A-5651-06T3 (N.J. Super. App. Div. 2008) (Unpublished)

ARBITRATION — Just because the same parties hold interests in two related companies does not mean that where one ownership agreement calls for arbitration and the other does not, that the parties are required to arbitrate disputes solely involving the business entity with the agreement that did not require arbitration.

Three individuals each held a one-third interest in two companies. One, a corporation, was a manufacturing concern. It leased real property from the other, a limited liability company. Although a shareholder agreement for the manufacturing company had been prepared, it was never executed. The limited liability company, on the other hand, had an operating agreement and it required that “controversies or claims arising out of or related to this Agreement ...” be subject to arbitration.
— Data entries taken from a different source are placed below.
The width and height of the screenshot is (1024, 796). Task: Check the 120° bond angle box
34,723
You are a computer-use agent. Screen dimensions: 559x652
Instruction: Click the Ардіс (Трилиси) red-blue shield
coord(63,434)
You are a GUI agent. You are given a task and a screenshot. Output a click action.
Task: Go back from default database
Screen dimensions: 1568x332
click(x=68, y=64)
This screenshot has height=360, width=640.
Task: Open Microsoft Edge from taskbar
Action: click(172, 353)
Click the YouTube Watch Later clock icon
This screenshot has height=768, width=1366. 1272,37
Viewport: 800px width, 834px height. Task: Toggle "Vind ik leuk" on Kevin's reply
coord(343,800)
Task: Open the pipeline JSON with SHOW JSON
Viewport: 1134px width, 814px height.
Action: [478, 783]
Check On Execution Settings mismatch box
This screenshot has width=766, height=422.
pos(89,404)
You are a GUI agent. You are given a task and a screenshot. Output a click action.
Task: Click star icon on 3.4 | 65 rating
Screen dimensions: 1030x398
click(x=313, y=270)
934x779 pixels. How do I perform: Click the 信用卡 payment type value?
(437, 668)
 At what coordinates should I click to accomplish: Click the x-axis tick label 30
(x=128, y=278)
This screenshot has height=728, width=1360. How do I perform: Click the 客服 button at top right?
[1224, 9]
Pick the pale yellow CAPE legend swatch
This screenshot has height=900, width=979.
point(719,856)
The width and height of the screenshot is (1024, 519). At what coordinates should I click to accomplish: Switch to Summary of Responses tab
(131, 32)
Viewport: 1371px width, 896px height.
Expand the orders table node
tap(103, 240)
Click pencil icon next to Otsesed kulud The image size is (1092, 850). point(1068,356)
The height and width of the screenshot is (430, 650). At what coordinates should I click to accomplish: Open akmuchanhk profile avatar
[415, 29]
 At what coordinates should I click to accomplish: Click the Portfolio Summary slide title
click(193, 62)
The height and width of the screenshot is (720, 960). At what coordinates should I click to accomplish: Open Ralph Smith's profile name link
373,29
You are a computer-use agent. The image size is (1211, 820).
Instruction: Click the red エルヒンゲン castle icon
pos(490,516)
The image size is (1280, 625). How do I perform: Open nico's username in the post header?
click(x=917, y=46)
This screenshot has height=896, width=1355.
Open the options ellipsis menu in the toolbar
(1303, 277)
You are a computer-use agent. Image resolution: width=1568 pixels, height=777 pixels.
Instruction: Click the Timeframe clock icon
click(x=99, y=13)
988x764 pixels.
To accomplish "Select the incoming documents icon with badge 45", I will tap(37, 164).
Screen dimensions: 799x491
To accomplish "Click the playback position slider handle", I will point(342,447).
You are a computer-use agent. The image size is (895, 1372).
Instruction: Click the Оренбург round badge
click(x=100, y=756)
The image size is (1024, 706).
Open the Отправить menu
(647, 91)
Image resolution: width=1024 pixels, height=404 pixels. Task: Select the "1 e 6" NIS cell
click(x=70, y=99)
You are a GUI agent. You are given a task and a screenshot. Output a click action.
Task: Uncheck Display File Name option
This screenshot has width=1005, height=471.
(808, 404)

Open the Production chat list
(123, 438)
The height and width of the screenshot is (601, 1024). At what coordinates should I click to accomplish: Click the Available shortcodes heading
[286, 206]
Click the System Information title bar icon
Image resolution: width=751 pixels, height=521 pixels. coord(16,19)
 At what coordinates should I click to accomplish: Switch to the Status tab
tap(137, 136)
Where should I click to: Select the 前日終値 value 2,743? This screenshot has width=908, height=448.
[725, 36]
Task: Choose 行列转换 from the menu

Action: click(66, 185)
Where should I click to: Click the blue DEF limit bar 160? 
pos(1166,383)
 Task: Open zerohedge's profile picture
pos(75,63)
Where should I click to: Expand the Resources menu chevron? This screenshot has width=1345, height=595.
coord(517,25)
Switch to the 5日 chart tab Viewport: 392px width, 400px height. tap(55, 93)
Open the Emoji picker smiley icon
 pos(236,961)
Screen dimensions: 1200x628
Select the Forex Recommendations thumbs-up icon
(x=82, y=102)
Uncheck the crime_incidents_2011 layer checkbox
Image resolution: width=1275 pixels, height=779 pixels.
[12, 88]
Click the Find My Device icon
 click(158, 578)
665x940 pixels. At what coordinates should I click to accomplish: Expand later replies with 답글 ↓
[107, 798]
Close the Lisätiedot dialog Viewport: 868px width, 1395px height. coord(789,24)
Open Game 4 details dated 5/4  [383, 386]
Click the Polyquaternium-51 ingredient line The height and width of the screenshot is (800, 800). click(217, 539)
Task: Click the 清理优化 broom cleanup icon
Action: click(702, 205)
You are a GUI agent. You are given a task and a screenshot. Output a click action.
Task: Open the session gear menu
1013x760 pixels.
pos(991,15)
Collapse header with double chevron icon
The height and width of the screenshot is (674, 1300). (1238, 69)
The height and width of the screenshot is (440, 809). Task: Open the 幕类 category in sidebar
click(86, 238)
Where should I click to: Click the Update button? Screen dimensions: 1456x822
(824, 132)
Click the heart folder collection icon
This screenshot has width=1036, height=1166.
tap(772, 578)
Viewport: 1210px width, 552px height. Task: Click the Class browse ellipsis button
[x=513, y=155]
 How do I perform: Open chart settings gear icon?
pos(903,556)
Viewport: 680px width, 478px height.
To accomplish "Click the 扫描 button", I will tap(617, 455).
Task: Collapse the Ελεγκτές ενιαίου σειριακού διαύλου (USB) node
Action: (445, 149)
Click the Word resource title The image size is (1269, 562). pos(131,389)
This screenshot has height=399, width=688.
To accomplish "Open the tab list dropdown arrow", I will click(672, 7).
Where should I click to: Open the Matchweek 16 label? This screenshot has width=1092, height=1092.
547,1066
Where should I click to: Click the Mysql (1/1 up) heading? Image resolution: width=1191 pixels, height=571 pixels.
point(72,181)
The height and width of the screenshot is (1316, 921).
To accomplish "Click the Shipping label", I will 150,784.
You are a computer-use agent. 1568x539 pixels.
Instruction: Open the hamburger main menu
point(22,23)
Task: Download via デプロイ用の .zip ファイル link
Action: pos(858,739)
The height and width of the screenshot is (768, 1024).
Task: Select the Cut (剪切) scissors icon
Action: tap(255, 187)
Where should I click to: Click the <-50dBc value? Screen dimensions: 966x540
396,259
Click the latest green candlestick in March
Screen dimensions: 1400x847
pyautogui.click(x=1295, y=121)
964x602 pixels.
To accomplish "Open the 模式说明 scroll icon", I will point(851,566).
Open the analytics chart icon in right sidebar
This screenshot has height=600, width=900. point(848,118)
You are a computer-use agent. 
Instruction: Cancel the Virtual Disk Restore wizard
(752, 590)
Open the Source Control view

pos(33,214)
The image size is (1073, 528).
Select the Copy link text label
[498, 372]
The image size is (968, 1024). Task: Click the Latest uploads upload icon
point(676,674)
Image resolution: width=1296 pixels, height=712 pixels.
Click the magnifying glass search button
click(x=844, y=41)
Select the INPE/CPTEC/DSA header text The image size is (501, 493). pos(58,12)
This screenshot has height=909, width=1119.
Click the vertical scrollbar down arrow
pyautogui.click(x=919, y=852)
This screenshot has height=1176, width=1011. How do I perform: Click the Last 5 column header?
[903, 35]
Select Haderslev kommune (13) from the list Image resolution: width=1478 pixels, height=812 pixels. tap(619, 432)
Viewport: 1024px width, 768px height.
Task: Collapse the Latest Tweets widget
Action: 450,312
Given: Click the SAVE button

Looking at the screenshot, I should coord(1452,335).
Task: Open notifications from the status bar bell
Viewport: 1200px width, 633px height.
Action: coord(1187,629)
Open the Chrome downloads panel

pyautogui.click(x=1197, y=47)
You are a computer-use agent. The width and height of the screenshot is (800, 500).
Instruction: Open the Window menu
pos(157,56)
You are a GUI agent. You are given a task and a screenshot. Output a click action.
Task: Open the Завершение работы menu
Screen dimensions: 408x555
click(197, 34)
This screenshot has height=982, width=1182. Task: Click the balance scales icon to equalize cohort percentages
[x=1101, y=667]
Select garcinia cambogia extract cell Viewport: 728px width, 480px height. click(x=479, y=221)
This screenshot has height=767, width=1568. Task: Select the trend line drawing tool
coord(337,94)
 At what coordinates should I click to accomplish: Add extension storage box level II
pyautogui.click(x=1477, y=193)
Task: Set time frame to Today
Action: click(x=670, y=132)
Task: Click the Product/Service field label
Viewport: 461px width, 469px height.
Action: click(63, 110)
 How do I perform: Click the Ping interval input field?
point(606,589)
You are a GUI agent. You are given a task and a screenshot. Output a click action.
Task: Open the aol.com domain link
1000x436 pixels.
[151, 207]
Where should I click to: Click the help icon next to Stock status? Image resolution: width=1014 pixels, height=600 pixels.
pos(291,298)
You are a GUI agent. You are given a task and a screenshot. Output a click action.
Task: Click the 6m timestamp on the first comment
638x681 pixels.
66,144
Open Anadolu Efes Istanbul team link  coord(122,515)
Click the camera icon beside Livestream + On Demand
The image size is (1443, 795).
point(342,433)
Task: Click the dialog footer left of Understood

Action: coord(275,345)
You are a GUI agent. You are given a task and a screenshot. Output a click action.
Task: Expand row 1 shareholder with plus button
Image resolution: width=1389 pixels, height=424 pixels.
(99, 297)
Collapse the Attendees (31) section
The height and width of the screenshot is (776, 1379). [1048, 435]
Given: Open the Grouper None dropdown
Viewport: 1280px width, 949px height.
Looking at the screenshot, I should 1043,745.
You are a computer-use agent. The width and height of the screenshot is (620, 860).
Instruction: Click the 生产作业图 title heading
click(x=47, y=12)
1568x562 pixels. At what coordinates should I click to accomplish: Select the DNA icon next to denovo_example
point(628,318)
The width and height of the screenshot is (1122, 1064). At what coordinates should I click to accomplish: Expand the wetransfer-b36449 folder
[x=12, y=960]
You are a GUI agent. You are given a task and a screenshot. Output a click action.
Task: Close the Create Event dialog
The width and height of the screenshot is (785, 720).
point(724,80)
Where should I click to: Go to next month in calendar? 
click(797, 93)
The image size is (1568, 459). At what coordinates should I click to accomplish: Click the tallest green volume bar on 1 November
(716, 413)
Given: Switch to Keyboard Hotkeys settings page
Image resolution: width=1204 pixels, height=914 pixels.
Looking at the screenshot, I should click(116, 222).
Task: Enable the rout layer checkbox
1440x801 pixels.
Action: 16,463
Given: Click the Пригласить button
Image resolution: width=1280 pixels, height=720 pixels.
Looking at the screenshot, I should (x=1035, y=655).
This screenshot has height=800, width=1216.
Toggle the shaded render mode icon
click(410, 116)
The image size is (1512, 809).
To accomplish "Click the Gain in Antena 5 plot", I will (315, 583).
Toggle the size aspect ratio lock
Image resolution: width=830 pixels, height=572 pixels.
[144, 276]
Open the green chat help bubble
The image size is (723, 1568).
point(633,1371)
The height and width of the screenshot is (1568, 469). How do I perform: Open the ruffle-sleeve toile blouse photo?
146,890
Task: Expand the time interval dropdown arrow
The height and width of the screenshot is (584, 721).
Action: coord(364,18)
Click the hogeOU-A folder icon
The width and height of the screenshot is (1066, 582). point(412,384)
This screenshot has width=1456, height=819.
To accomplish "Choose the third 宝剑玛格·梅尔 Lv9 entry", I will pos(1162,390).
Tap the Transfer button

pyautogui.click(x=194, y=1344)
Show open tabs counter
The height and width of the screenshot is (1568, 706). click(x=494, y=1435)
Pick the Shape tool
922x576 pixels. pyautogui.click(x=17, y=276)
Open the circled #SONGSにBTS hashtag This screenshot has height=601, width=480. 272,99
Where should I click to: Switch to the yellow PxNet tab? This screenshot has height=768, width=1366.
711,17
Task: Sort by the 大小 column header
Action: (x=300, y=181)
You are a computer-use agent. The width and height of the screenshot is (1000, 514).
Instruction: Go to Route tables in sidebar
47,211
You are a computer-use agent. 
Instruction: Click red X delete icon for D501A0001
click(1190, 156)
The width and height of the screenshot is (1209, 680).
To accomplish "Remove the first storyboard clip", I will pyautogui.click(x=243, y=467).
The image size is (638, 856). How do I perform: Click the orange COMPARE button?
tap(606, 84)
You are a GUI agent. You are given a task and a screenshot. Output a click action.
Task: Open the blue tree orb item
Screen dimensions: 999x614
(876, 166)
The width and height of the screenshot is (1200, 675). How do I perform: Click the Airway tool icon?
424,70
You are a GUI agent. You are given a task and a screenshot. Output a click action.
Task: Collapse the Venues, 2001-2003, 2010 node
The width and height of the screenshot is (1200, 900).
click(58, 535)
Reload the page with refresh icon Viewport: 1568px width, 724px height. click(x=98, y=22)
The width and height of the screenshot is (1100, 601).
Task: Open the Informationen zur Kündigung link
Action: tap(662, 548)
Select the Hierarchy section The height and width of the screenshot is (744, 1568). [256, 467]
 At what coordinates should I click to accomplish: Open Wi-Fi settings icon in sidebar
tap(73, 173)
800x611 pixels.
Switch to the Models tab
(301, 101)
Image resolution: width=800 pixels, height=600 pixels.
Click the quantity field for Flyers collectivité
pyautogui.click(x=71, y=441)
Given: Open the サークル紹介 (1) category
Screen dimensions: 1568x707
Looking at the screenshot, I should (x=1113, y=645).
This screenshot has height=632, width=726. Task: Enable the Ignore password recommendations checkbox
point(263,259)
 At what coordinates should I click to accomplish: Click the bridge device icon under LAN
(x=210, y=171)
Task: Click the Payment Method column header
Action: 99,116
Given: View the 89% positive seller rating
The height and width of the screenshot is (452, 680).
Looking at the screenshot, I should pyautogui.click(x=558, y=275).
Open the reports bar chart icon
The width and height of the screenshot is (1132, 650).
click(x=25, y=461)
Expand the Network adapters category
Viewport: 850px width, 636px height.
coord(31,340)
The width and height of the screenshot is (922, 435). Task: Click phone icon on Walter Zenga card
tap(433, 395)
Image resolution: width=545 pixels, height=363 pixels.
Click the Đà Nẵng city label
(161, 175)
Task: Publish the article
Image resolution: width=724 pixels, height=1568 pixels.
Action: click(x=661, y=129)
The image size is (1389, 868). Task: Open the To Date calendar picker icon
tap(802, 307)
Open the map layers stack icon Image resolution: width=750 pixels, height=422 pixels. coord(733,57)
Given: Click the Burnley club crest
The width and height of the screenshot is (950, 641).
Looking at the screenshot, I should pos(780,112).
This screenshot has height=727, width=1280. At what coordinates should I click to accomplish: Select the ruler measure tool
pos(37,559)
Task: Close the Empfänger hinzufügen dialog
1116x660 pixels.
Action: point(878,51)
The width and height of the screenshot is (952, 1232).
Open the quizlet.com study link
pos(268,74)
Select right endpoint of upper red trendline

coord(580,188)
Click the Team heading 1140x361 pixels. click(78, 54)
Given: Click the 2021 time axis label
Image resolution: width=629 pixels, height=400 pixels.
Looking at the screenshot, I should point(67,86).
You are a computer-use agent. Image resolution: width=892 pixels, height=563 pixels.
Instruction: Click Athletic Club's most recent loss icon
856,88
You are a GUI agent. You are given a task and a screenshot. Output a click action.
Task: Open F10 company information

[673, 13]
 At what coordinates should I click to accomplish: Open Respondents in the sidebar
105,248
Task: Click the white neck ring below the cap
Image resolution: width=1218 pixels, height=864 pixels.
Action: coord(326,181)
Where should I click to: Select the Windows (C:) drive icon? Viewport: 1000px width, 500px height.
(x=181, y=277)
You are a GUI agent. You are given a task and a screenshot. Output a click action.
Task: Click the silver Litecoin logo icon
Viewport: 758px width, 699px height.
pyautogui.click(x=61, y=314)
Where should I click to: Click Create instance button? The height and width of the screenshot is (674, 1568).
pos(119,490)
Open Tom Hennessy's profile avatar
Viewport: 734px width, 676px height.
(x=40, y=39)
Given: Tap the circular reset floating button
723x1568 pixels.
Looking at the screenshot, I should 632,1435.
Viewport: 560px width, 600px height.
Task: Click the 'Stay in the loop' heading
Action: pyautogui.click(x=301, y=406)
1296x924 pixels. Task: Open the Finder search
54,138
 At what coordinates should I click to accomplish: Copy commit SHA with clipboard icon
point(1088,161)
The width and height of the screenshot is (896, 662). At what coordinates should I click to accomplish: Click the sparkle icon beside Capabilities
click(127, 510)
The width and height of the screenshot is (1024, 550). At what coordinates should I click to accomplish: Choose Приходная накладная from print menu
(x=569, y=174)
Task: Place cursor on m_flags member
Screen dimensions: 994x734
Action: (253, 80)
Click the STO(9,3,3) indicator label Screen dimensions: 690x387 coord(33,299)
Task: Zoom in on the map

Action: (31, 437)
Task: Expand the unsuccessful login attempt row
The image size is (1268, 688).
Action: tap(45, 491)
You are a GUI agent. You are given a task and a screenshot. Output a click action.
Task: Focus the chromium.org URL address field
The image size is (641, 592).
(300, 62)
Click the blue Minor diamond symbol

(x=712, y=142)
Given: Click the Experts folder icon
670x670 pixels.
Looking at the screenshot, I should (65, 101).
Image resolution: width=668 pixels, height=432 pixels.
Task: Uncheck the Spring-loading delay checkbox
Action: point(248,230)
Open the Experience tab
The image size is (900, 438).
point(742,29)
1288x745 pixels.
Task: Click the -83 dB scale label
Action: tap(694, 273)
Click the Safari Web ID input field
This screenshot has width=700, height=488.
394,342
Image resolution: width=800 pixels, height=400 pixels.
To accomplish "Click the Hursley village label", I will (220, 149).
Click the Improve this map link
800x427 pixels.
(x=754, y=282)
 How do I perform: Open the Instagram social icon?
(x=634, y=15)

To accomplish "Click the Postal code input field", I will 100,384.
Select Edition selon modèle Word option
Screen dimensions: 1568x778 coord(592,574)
Two of the manufacturing corporation’s shareholders terminated the third’s employment. The third shareholder filed a demand for arbitration. The other two filed an objection to arbitration, contending that the arbitrator “did not have jurisdiction of the dispute.” When the arbitrator “determined that it had the power to decide jurisdictional issues,” the two shareholders sued and obtained an order to show cause. The lower court then enjoined the arbitration proceeding, finding that “the gravamen of [the fired employee-shareholder’s] claim was his termination of his employment with” the manufacturing corporation. On appeal, the Appellate Division held that there was never an agreement “to arbitrate any dispute concerning the ownership, management and operation of” the manufacturing corporation. It recognized that the parties “had agreed to arbitrate disputes concerning the ownership and management of the realty company but [the fired employee-shareholder’s] dispute was unrelated to the ownership or operation of that entity.”

The Court also agreed with the lower court “that the submission of an objection to arbitration could not be considered a waiver of [the objector’s] right to a judicial determination of the appropriate forum to resolve the wrongful termination dispute or an implicit submission of the dispute to the arbitrator.” The lower court, again with the Appellate Division’s approval, “held that the cases requiring a non-signatory to arbitrate a dispute, ..., were inapplicable because [the two remaining shareholders] were neither agents nor the beneficiaries of a signatory to an arbitration agreement.”